Gli estremi di tali provvedimenti dovranno essere indicati nel corpo del contratto di compravendita.

a.3) fabbricati costruiti dopo il 1^ settembre 1967:
tanto con riferimento alla originaria edificazione, quanto con riferimento alle eventuali modifiche successive, è necessario, per quanto riguarda le modifiche successive al 1° settembre 1967, produrre al notaio i provvedimenti in base ai quali tali modifiche sono state effettuate (licenze, concessioni edilizie, permessi di costruire, concessioni in sanatoria, comunicazioni ai sensi dell’art. 26 della L. 47/85, Denunce di Inizio Attività, eventuali istanze di condono con allegata la relativa documentazione).
Gli estremi di tali provvedimenti dovranno essere indicati nel corpo del contratto di compravendita.

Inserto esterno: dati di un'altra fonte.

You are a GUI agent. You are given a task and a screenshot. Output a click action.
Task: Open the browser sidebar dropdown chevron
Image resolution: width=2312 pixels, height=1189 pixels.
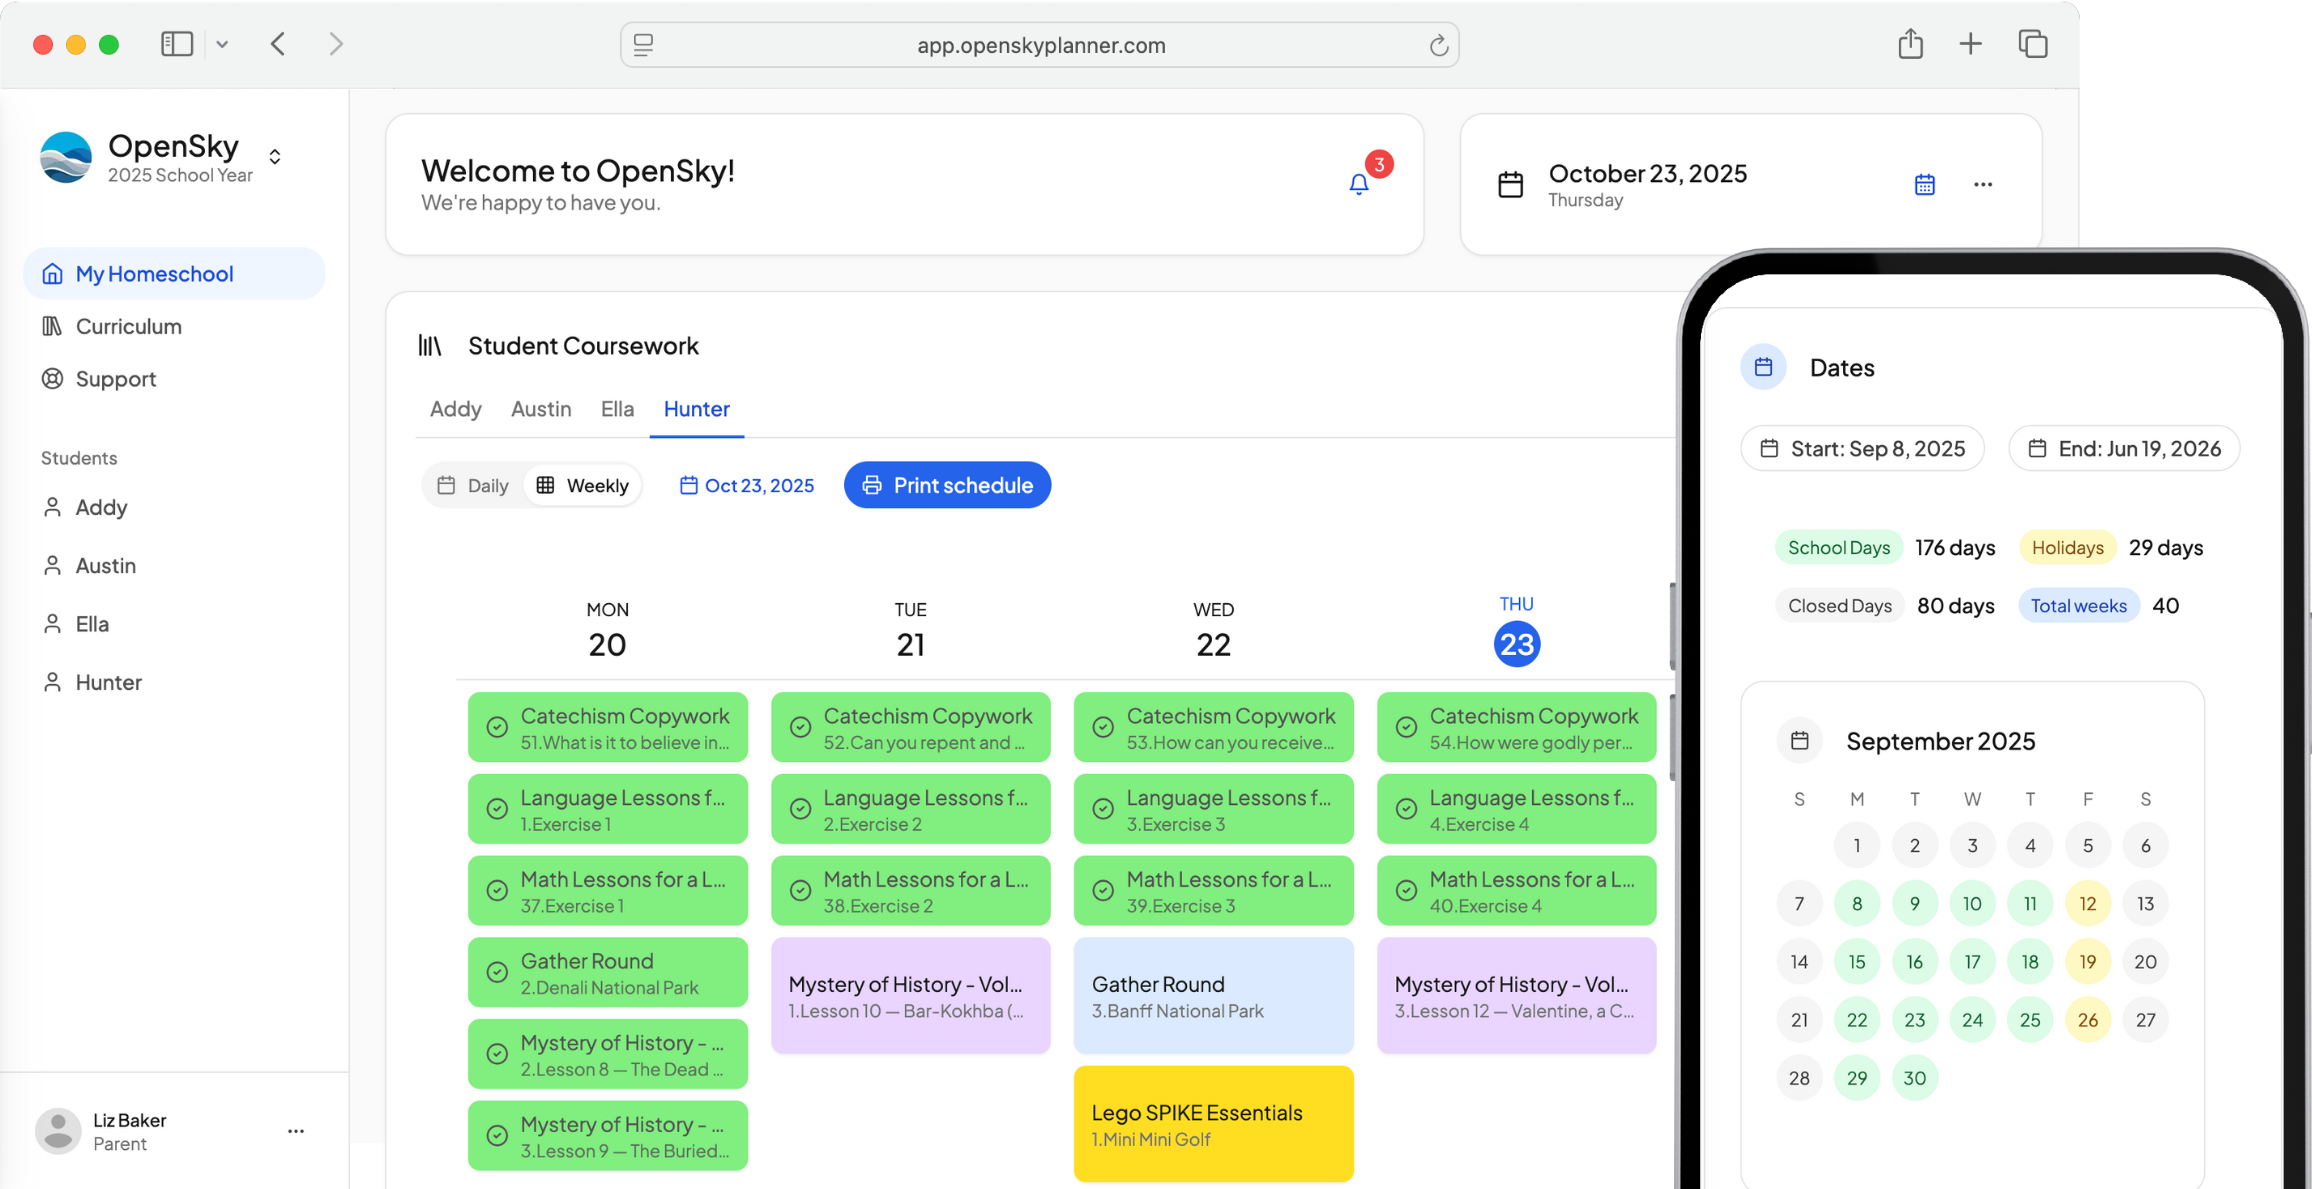(x=222, y=44)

a.4) fabbricati oggetto di “condono edilizio”:
se è stata presentata una domanda di condono edilizio (richiesta di concessione in sanatoria, domanda di regolarizzazione di abusi edilizi), è necessario fornire al notaio la concessione edilizia in sanatoria che il Comune ha emesso all’esito della pratica.
Se, come spesso avviene, il Comune non ha ancora emesso il provvedimento (nel qual caso la pratica potrebbe comunque essere considerata conclusa per “silenzio – assenso”), è necessario consegnare al notaio:
-copia integrale della domanda di condono con il timbro di ricevuta apposto dal Comune;
-copia dei bollettini postali con cui si è provveduto al pagamento della intera oblazione dovuta al Comune in relazione all’abuso condonato;
-se l’immobile è sottoposto a vincoli (storico-artistici, paesaggistici, archeologici, ecc. ecc.), è necessario altresì produrre la domanda inoltrata all’Autorità competente in relazione al vincolo di cui si tratta, con cui è stato richiesto il suo parere sulla vendita, e se tale parere è stato già rilasciato, copia dello stesso.

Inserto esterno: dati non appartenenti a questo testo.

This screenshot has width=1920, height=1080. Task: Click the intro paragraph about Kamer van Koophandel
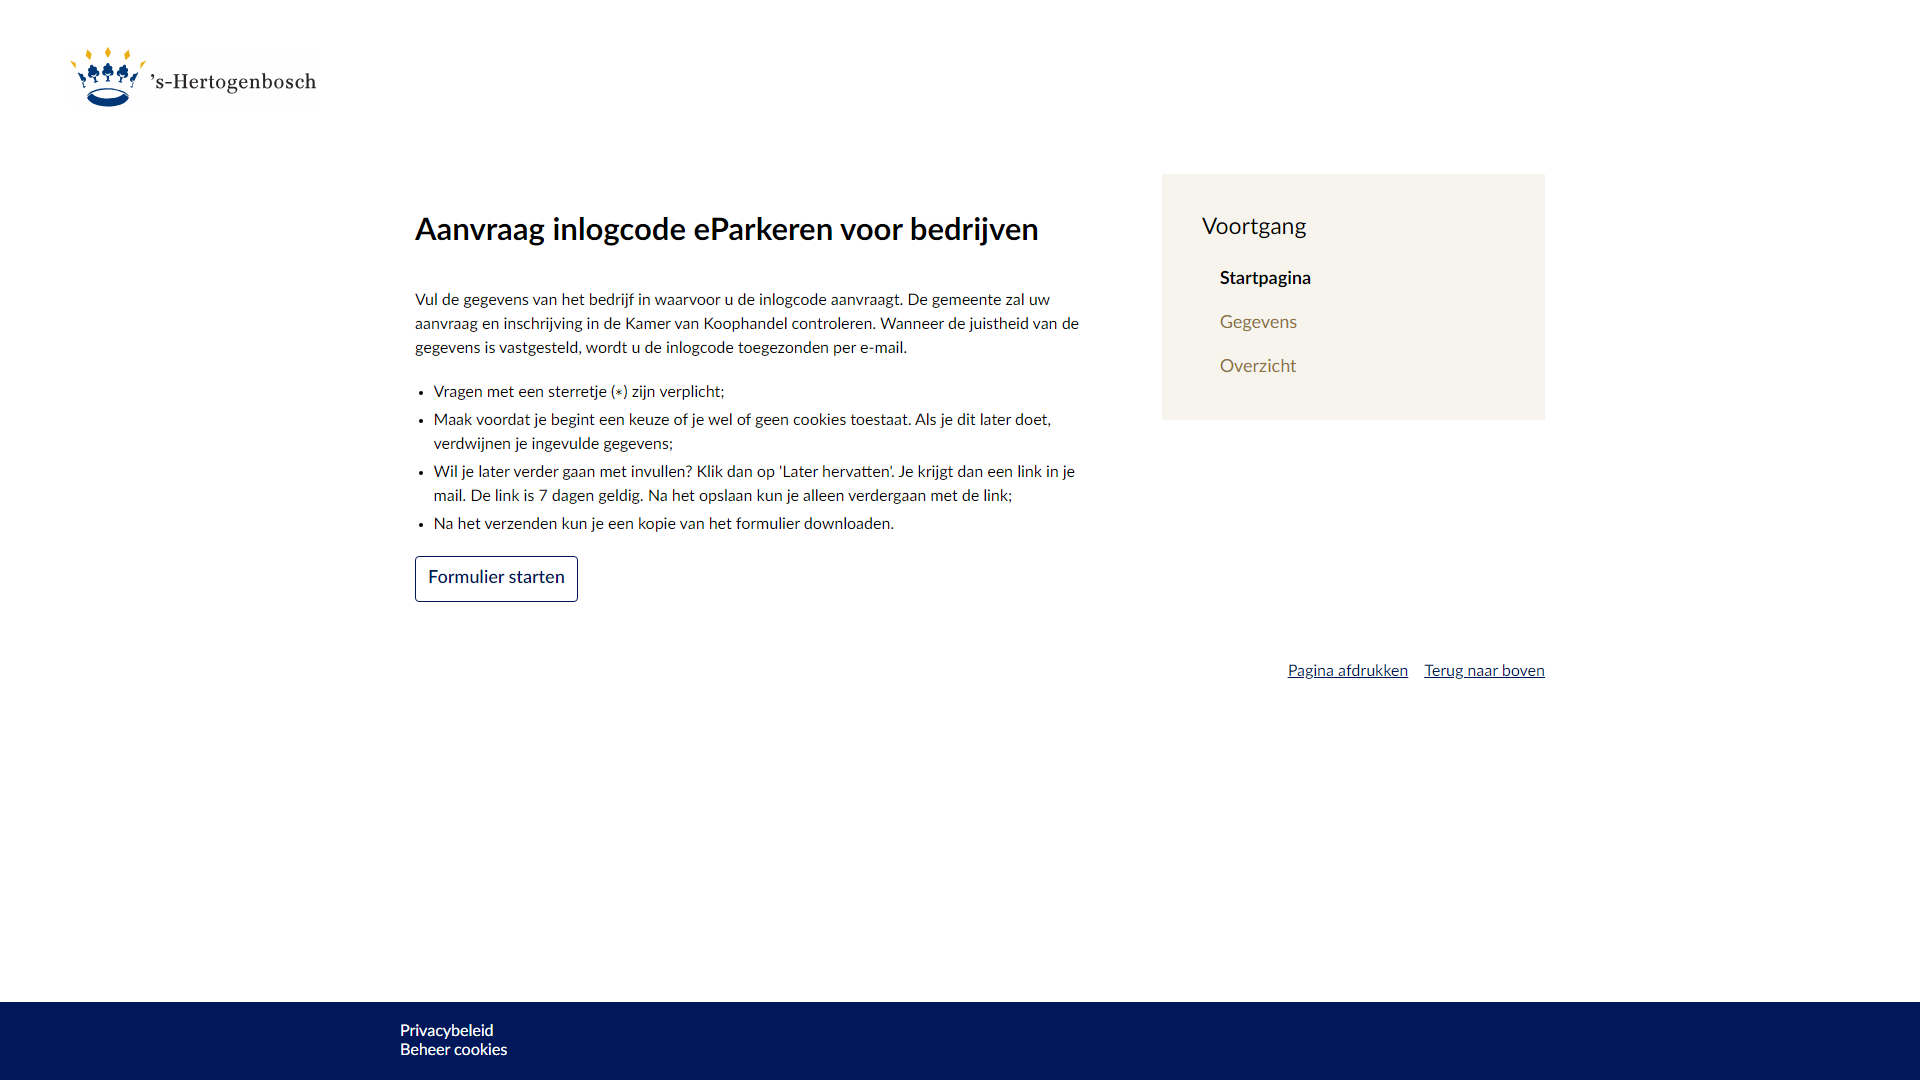click(746, 324)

a.5) Denuncia di Inizio Attività (D.I.A.):
in passato la D.I.A. era lo strumento utilizzato per la comunicazione al Comune dell’esecuzione di opere minori all’interno di un fabbricato.
A partire dall’aprile del 2002, è possibile usare la D.I.A. anche per interventi molto consistenti; in questi casi, è necessario:
-esibire la Denuncia di Inizio Attività presentata in Comune, con il timbro di ricevuta (data e numero di protocollo);
-esibire la relazione del tecnico che ha assistito il proprietario, allegata alla D.I.A. presentata in Comune;
-verificare che nei trenta giorni successivi alla presentazione della D.I.A. il Comune destinatario non si sia opposto all’esecuzione dei lavori;
-se si tratta di immobile sottoposto a vincoli, è necessario produrre il parere rilasciato dall’Autorità competente e bisogna verificare che il Comune non si sia opposto all’esecuzione dei lavori nei trenta giorni dal rilascio del medesimo parere;
-esibire il certificato di collaudo finale depositato in Comune a fine lavori da parte del tecnico incaricato dal proprietario.

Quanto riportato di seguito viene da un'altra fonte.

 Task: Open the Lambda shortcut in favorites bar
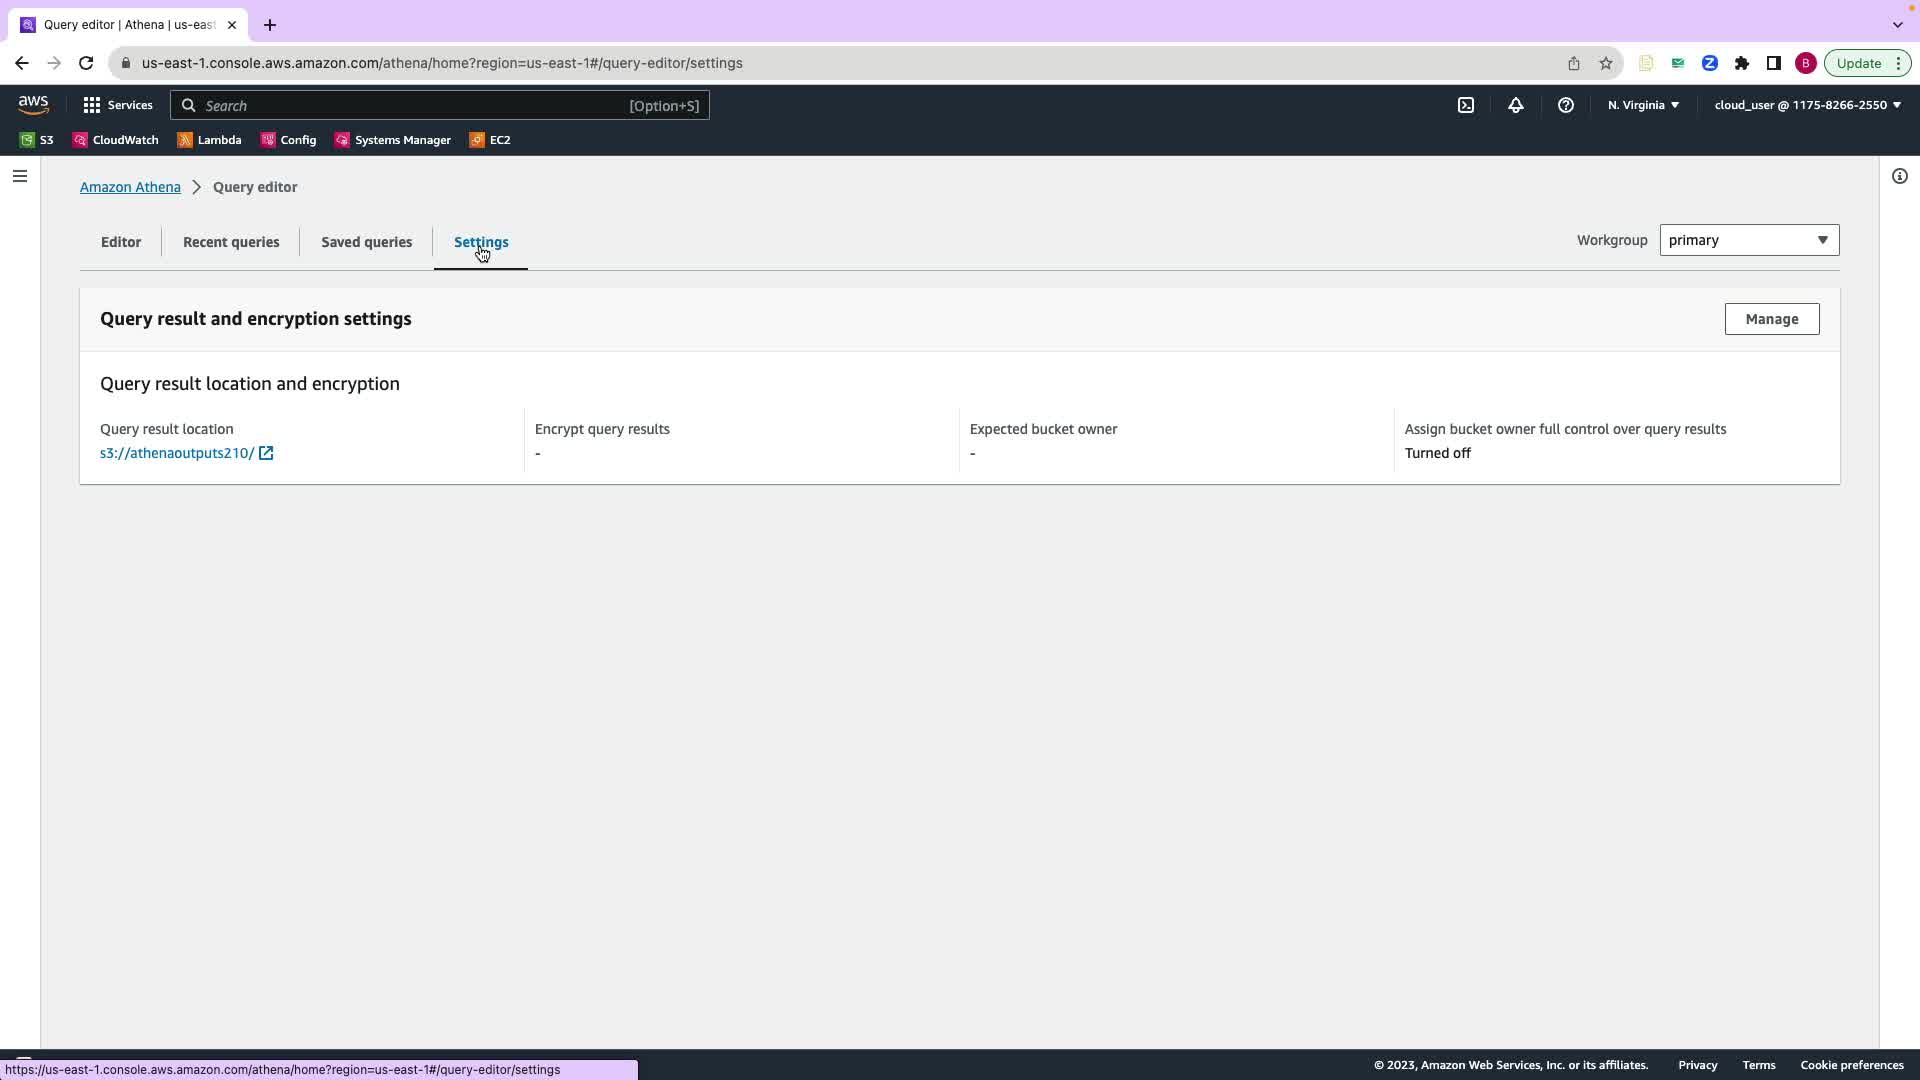(209, 140)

La destinazione urbanistica dei terreni

Il venditore di un terreno deve farsi rilasciare da parte del Comune in cui tale immobile è situato il Certificato di Destinazione Urbanistica relativo allo stesso, in bollo. Il certificato deve essere allegato in originale sotto pena di nullità all’atto, deve contenere i dati catastali del terreno e scade dopo un anno dalla data del suo rilascio.
Il venditore deve altresì dichiarare che dopo la data del rilascio del Certificato di Destinazione Urbanistica gli strumenti urbanistici del Comune non sono stati modificati, e che in relazione al terreno di cui si tratta non è stata emessa alcuna ordinanza di lottizzazione abusiva.
Sono dichiarazioni rese dal venditore sotto la propria responsabilità anche penale: è quindi importante che esse si fondino su un controllo effettuato presso il Comune.

Con riferimento ai terreni boschivi, qualora siano stati percorsi da incendio, è necessario sotto pena di nullità dell’atto, menzionare il divieto di mutarne la destinazione d’uso prima che siano trascorsi quindici anni dalla data dell’incendio.